I have left him three times and lived apart from him almost six years during our 29 year marriage.

I'm sure I've come to be thought of as the nut that fell far from the family tree. (People in my family stay together no matter what.) It matters not to me how others see it. My very survival depended upon leaving. To stay meant I was risking the loss of "me".... if that makes any sense at all.

I met Steve when I was seventeen. I was a devout Catholic girl who was very active in the neighborhood parish. Saint Rita Church, south side Chicago...

The first time I saw him was in our church walking near the main aisle, and I swear this is true... I heard a "voice" say to me "This is the man you will marry." Imagine my shock when ten minutes later I saw him on the altar wearing a chasibule and stole, as the priest saying Mass! This is the very place....
Intimidating, isn't it!

I thought I was going insane. Seniors in highschool don't have things like this happen to them... but six years later, after many twists and turns, we DID get married. Part of me fought it tooth and nail, prayed my heart out, yet struggled to believe it was my destiny. He didn't force it upon me in any shape or form. There is nothing forceful or demanding about Steve. It felt like the right thing to do, the right place to be in life.

In the "Sex and the City" episode, Carrie asks... "Are we programmed?" Maybe that was part of it. I was merely doing what generations of women had done before me... you meet a good man, get married, settle down, have kids...

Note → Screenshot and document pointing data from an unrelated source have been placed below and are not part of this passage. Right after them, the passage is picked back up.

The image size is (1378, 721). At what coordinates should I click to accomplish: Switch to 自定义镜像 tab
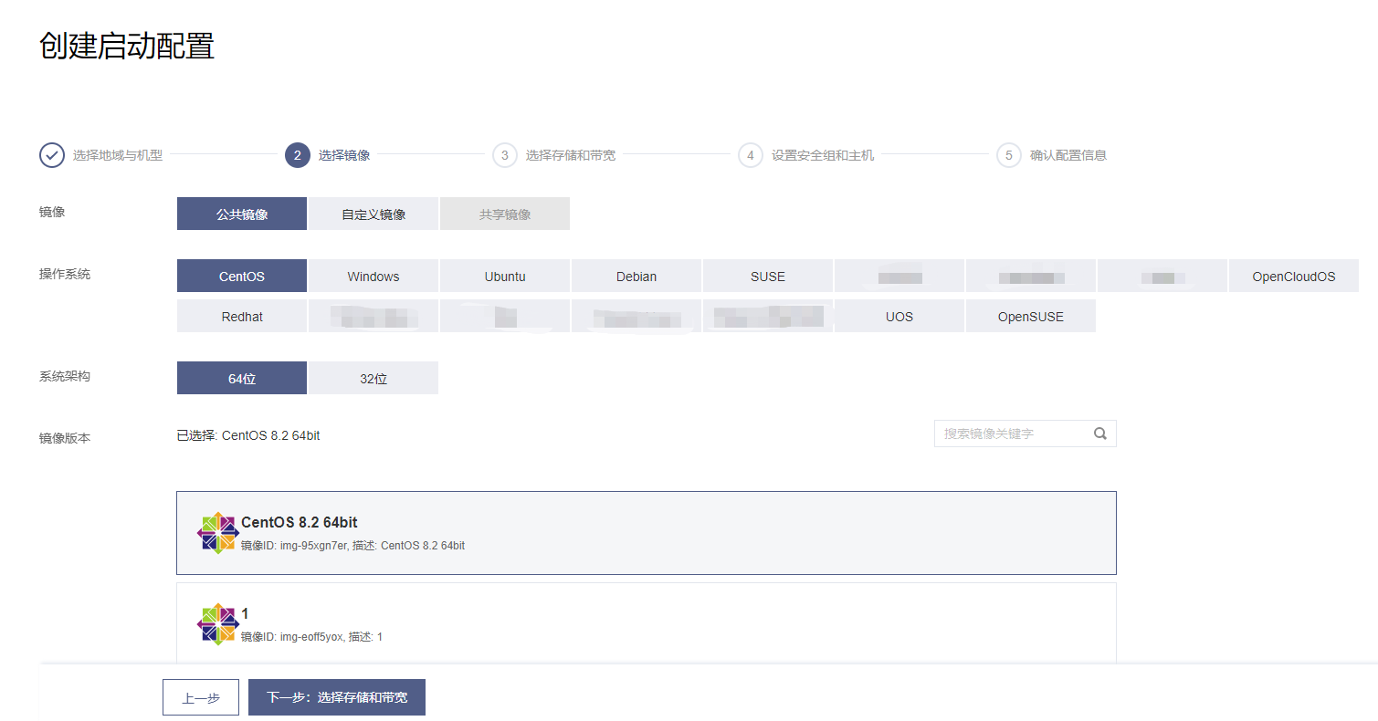(x=373, y=214)
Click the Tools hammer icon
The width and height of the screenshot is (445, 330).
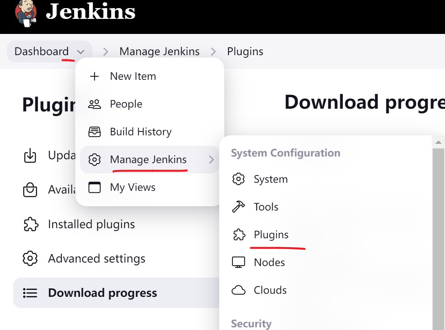[x=239, y=207]
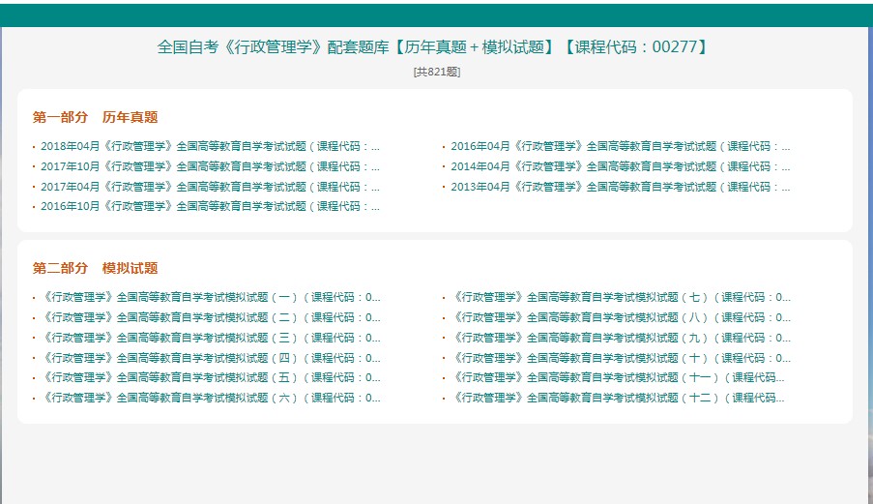The width and height of the screenshot is (873, 504).
Task: Select the 2016年10月 exam paper link
Action: tap(210, 206)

He wasn't driven by hormones by any means, he was quiet and slow paced. He was incredibly kind, selfless, giving, gentle and patient. He'd come to the house and do my chores for me, believe it or not.... wash dishes, especially. Later I learned he was drawn to our wild, crazy house full of people, our warmth and caring and laughter. What a contrast he was... reserved, proper, dignified, lofty, remote. We were always very down to earth. He astonished me with his intellect and the simplicity he applied toward his life. He wanted to teach. He wanted to be married and have children. That was it. (Yet, he had become a priest!)

Fast forward, six years... we married. He taught in a Catholic high school and loved it. He never objected when I hopped church to church, always spiritually searching, dabbling in various activities. He never complained when I went off to do things with my own friends, or when I followed my own drummer. I was puzzled when he quit his job one day to enroll in grad school, without ever discussing it with me. I was freelancing and teaching art part time, hardly enough for us to live on without his pay check. I had to forgo my own career and get a "real day job", so that he could complete his doctorate. It was the first of many concessions I was to make. I didn't mind at the time, afterall it's what a good wife does.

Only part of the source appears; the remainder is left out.